Chickendude  Account Info
(Web Page)

Well, I learned a bit from various tutorials, but I actually learned most of the stuff I know from the people at MaxCoderz and by just fiddling around with stuff.

Reply to this comment    30 December 2002, 05:13 GMT

Re: How did you learn to program asm?
RCTParRoThEaD_  Account Info
(Web Page)

With great difficulty and frustration.

Reply to this comment    31 December 2002, 03:10 GMT


Re: Re: How did you learn to program asm?
no_one_2000_  Account Info
(Web Page)

When did you learn asm?

Reply to this comment    31 December 2002, 15:41 GMT

Re: How did you learn to program asm?
no_one_2000_  Account Info
(Web Page)

I learned TI-82 z80 ASM from karma.ticalc.org It's really worth it, and I think it's the best tutorial out there for Ash/CrASH.

Reply to this comment    31 December 2002, 15:42 GMT

Re: How did you learn to program asm?
Chivo  Account Info

I learned both Z80 and 68k from one book on microprocessors. That book also has the instruction tables for the 8088, 8051, and a few others. I learned the instructions this way.

I also learned a lot from reading other peoples' sources, looking at Small C compiler output, and other stuff like that. I learned techniques this way, and I still learn more all the time.

Reply to this comment    31 December 2002, 20:33 GMT


Re: Re: How did you learn to program asm?
slimey_limey  Account Info
(Web Page)

ooooooooooh!

What book??????

Reply to this comment    31 December 2002, 21:09 GMT


Re: Re: Re: How did you learn to program asm?
Chivo  Account Info

It's called "Microprocessors: Principles and Applications" by Charles Gilmore (ISBN 0-07-023411-6). You will probably have a hard time finding it anywhere (I found it at http://isbn.nu). It was a book my high school was trying out (I don't know how long ago), and my electronics teacher just gave it to me. I was kind of the teacher's pet in that class. :-)
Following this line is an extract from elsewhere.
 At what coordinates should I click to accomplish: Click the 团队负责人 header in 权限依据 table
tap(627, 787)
Reply to this comment    5 January 2003, 05:31 GMT

Re: How did you learn to program asm?
Charlemagne Account Info
(Web Page)

I really don't like ASM (4 the 83+) too much..... the debugging is, well, a hassle! Yeah, VTI can help, but still....
It's just wierd because it's not really like BASIC at all... plus, try using an 83 tutorial for 83+ Ion.... now that's not fun. And the math!! What the heck are those OP1 things?? Why can't we just use and /???
OK, OK, so you get great calc control, everything works at the speed of light...but still, BASIC will never be overrun by ASM in my opinion.
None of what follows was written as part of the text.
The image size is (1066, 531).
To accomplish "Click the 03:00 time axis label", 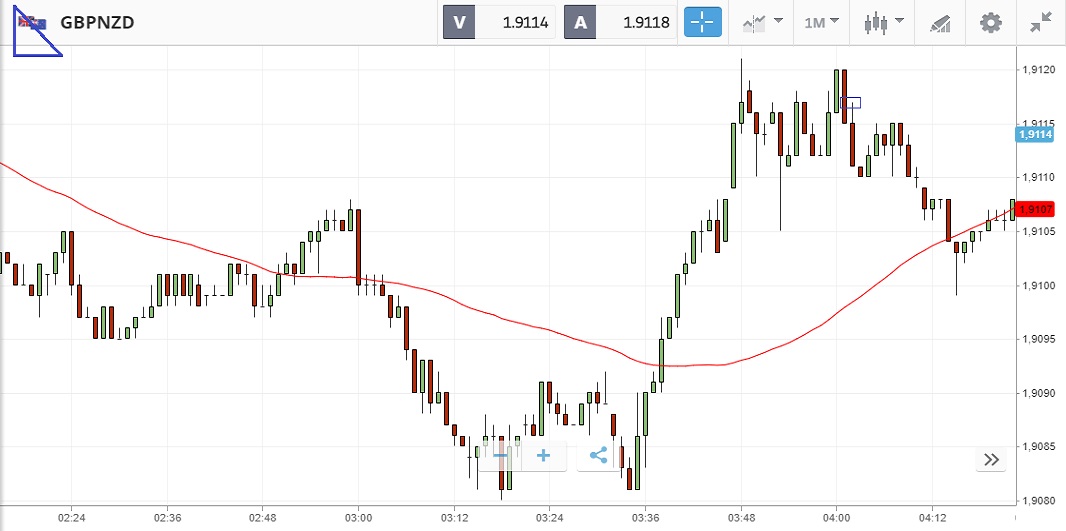I will coord(358,518).
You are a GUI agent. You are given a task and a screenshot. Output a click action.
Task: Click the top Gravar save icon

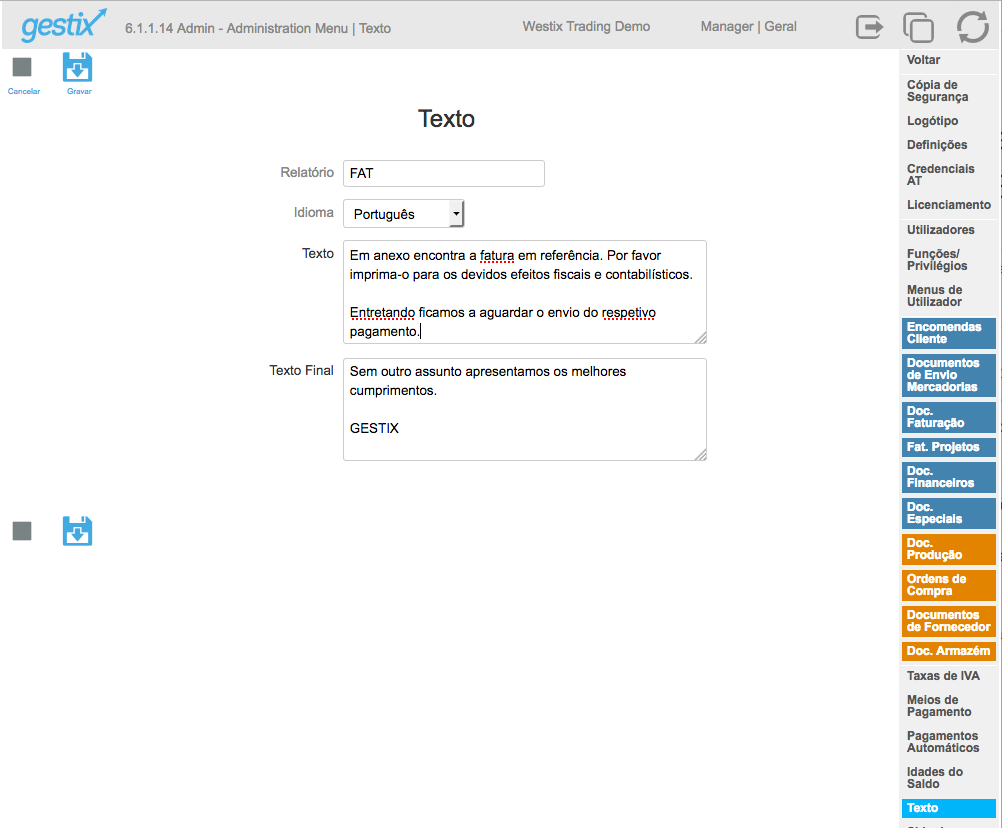(78, 68)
Reply to this comment    1 January 2003, 17:13 GMT


Re: Re: How did you learn to program asm?
Chivo  Account Info

Yeah, more hassle (or whatever) usually comes with more control. That applies to almost anything, not just to programming and computers. Once you understand it and get the hang of it, assembly is not so bad. In fact, it's really nice to have the power and control it provides.

By the way, you can't just use * and / in ASM because ASM is very low-level -- it's not interpreted like BASIC is. It uses things like OP1 and calls to math functions. In more detail, OP1 is one of several floating-point operands used to do calculations in assembly (they are also used to hold the name of a variable to find its address and stuff like that in assembly). Each operand is, I think, 10 bytes long. To do any kind of math in assembly (even just integers), you should first understand what RPN (Reverse Polish Notation) is and how to use it. It's really nice, actually, since it uses a stack, and so it doesn't require any parentheses, even for the most complicated expressions.

Here's an example of RPN and the equivalent in standard algebraic form:

2 3 + 5 * x -
is the same as
(2 + 3) * 5 - x

One last note: I agree with you that BASIC will not be overrun by ASM. Although I am a huge ASM advocate/fan, I still use BASIC quite frequently. Each has its place. I wouldn't try to write a huge fast-paced game in BASIC, nor would I write a small, complicated math program in ASM.

That's just my $1/50 worth.

Reply to this comment    6 January 2003, 23:19 GMT

Re: How did you learn to program asm?
Dan Rogers  Account Info
(Web Page)

I learned from AsmGuru, and EZAsm (a great alternative language by Joel Seligstein). I made a small game in EZAsm and looked at the z80 it produced compared to the EZAsm code. Shortly after I was staring at a tutorial in AsmGuru and everything just clicked!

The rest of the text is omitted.